Fin qui tutto bene, fin qui tutto bene, fin qui tutto bene……………………
Mathieu Kassovitz è uno dei “misteri” cinematografici più interessanti del cinema di fine millennio. Passato da autore innovativo e geniale, nel giro di un paio di film, a mero artigiano esecutore tecnicamente ineccepibile di storie su commissione allineate alla più trita estetica narrativa mainstream. Osannato al Festival di Cannes del 1995 come il più interessante talento emergente del cinema francese e deriso, neanche due anni dopo per il successivo Assassin(s).
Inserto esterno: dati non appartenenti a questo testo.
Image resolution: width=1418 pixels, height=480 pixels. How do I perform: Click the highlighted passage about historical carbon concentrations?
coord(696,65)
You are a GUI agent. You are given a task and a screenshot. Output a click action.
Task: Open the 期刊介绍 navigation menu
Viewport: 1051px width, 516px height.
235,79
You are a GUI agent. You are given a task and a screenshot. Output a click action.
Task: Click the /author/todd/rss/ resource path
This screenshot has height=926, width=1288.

Dai “fasti” della Francia al mercato di Hollywood in seguito al successo clamoroso de Le Riviéress pourpres (I fiumi di porpora, 2000), per scomparire o quasi nell’anonimato odierno. Eppure a ben vedere, il cinema di Kassovitz è sempre stato lo stesso. La sua forza, e il suo maggior pregio è sempre stata quella di riuscire ad apparire d’autore pur essendo mainstream. L’ “abbaglio” critico de La Haine è dovuto esclusivamente al fatto che il tema al centro del film era (ed è) di scottante e urgente attualità e la pellicola-guerriglia, girata dall’interno (con tanto di comparsate del regista stesso con la macchina in spalla durante lo svolgersi del film) risulta un pugno nello stomaco talmente forte da far chiudere gli occhi. Pellicola rabbiosa, “sporca”, urbana, e surreale che nasce dalla rabbia e dall’indignazione dello stesso regista per un fatto di cronaca avvenuto un paio di anni prima, e nel film, opportunamente, ribaltato di senso e significato.
L’idea del film proviene dall’uccisione di un giovane zairese. Il regista racconta trattarsi di un certo Makome M’Bowole (o Makomé Bowole), che nel 1993 è stato ucciso da un agente della gendarmerie con un colpo sparato a bruciapelo mentre era in custodia della polizia e ammanettato ad un termosifone. L’ufficiale disse di essere stato deriso dal giovane e di essersi sentito offeso dalle parole di Makomé, per cui, per spaventarlo gli aveva mostrato la pistola e mentre lo stava minacciando gli era partito un colpo accidentalmente. La maggior parte delle riprese è stato fatto nel sobborgo parigino di . I titoli di testa del film scorrono su immagini di repertorio degli scontri nelle banlieues parigine avvenuti tra il 1986-96, oltre a quelle “in presa diretta” degli scontri avvenuti durante le riprese del film nel sobborgo parigino di Chanteloup-les-Vignes. La Haine è girato per gran parte con attori non professionisti, cittadini e residenti della zona, ed è realizzato senza un budget preciso, al punto che alcune delle riprese sono state realizzate con l’utilizzo di semplice una telecamera palmare. Il film è dedicato alle persone che sono morte negli scontri tra giovani e poliziotti, avvenuti durante la realizzazione del film, come mostra il cartello nero che precede i titoli di testa su cui è scritto: Ce film est dédié à ceux disparus pendant sa fabrication…”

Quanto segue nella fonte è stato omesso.